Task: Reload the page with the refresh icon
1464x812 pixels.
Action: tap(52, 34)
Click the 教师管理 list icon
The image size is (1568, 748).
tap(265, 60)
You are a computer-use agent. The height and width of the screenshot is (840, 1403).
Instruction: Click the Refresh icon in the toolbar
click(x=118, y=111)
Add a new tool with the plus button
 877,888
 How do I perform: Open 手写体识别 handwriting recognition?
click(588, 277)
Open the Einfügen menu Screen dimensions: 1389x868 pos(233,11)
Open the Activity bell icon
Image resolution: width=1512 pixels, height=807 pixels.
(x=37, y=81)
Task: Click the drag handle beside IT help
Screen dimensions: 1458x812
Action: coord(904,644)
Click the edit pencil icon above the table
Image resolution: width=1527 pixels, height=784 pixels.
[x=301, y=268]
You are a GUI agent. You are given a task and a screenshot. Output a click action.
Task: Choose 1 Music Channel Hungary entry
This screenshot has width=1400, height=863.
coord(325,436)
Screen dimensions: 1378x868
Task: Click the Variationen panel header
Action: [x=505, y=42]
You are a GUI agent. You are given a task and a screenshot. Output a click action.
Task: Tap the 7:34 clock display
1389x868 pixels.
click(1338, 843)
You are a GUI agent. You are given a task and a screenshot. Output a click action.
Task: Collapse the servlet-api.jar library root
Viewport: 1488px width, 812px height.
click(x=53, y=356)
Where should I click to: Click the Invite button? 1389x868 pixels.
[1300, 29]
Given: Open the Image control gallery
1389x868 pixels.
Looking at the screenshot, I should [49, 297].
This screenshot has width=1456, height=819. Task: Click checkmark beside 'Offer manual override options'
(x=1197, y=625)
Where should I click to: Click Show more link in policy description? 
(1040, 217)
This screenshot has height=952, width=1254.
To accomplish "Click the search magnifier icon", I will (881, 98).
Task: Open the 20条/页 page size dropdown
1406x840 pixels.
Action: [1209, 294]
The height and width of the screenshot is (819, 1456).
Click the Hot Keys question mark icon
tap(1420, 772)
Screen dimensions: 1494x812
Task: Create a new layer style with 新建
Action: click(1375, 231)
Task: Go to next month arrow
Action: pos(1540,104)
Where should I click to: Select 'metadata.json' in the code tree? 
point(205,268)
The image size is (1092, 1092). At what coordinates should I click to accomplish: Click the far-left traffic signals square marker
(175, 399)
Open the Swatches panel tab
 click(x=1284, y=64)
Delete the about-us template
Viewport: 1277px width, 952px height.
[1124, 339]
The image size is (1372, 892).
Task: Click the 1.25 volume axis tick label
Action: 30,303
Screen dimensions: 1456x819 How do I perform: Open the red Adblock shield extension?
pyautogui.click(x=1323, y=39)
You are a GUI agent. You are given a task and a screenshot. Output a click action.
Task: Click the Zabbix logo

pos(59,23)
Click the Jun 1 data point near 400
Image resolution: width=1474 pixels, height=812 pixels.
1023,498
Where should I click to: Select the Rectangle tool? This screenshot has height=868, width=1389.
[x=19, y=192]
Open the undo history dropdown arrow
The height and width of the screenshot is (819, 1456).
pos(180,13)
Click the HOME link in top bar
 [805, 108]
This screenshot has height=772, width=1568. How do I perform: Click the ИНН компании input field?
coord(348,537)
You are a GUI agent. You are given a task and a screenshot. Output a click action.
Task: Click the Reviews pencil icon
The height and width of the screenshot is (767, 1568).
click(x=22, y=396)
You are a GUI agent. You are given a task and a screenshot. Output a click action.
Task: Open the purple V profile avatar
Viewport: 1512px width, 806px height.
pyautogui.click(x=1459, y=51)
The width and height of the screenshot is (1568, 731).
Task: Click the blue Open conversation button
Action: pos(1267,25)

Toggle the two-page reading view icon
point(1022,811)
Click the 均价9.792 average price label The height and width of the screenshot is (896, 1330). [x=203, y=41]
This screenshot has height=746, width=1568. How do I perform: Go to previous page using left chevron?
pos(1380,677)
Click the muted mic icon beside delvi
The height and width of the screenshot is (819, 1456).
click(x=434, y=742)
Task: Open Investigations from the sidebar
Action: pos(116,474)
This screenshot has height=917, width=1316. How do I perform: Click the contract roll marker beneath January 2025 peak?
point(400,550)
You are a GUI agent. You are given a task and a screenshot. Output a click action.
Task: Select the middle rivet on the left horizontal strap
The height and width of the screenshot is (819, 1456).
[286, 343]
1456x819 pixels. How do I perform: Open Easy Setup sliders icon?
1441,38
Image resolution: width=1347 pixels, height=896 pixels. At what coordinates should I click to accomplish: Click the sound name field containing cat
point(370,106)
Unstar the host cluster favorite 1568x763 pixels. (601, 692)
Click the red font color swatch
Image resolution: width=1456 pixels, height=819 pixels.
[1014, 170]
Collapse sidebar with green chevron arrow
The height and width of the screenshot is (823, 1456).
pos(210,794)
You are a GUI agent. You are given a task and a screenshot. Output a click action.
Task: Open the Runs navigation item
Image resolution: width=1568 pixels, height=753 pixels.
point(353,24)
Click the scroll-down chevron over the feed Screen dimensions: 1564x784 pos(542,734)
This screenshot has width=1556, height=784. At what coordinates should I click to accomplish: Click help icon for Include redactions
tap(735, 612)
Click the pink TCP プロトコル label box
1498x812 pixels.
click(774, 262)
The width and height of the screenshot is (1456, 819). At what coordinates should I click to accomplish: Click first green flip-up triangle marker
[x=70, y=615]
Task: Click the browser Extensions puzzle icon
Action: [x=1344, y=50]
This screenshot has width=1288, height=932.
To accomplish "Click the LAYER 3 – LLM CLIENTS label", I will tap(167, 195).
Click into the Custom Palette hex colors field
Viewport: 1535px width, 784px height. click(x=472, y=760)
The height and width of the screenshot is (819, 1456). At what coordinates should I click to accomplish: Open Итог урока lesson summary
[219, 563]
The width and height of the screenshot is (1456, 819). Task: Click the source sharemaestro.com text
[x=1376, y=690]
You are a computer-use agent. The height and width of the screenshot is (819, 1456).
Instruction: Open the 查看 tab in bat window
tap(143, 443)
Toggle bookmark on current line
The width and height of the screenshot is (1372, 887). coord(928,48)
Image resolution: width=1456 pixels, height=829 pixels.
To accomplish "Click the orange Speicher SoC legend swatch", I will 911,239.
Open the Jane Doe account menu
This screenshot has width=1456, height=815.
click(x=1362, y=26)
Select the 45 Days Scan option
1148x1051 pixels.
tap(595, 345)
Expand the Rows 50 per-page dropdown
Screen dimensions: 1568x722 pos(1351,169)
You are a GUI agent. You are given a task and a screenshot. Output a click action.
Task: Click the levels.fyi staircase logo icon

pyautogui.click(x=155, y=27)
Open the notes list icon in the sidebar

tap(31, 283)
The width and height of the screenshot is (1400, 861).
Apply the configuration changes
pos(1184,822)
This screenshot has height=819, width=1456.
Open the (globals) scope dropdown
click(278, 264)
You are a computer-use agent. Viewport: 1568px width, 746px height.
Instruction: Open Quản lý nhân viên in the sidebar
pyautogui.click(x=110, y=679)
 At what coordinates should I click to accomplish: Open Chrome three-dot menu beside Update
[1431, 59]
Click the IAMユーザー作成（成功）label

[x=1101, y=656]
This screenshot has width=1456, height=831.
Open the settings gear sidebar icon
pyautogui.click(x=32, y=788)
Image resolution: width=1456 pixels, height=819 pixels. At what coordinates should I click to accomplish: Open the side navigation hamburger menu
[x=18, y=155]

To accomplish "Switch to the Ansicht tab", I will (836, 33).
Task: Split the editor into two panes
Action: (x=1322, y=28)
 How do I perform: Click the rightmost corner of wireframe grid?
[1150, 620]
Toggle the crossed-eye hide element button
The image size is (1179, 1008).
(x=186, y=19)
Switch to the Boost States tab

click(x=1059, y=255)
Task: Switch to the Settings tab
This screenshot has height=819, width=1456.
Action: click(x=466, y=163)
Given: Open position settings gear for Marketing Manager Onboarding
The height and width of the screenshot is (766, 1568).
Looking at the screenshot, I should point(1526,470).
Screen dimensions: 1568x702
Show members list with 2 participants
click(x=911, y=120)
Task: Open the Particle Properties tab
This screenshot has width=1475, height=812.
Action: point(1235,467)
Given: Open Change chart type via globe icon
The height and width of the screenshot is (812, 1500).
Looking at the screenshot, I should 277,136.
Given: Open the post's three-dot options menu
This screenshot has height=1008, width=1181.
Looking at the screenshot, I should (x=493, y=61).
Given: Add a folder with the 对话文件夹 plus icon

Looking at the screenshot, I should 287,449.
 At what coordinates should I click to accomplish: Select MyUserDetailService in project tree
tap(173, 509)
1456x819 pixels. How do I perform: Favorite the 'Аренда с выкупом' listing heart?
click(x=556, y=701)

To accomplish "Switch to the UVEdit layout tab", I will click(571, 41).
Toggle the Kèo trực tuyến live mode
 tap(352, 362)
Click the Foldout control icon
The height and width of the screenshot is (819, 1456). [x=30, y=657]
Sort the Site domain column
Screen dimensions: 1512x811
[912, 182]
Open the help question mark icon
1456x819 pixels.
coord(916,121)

▬▬▬▬▬▬▬▬▬▬

◆ Directions:
Repeat exactly the lines above from the one with "Task: Click the Zabbix logo" up to and including the one with "Click the 均价9.792". No other line belongs in the reply.

◆ Answer box:
Task: Click the Zabbix logo

pos(59,23)
Click the Jun 1 data point near 400
Image resolution: width=1474 pixels, height=812 pixels.
1023,498
Where should I click to: Select the Rectangle tool? This screenshot has height=868, width=1389.
[x=19, y=192]
Open the undo history dropdown arrow
The height and width of the screenshot is (819, 1456).
pos(180,13)
Click the HOME link in top bar
 [805, 108]
This screenshot has height=772, width=1568. How do I perform: Click the ИНН компании input field?
coord(348,537)
You are a GUI agent. You are given a task and a screenshot. Output a click action.
Task: Click the Reviews pencil icon
The height and width of the screenshot is (767, 1568).
click(x=22, y=396)
You are a GUI agent. You are given a task and a screenshot. Output a click action.
Task: Open the purple V profile avatar
Viewport: 1512px width, 806px height.
pyautogui.click(x=1459, y=51)
The width and height of the screenshot is (1568, 731).
Task: Click the blue Open conversation button
Action: pos(1267,25)

Toggle the two-page reading view icon
point(1022,811)
Click the 均价9.792 average price label The height and width of the screenshot is (896, 1330). [x=203, y=41]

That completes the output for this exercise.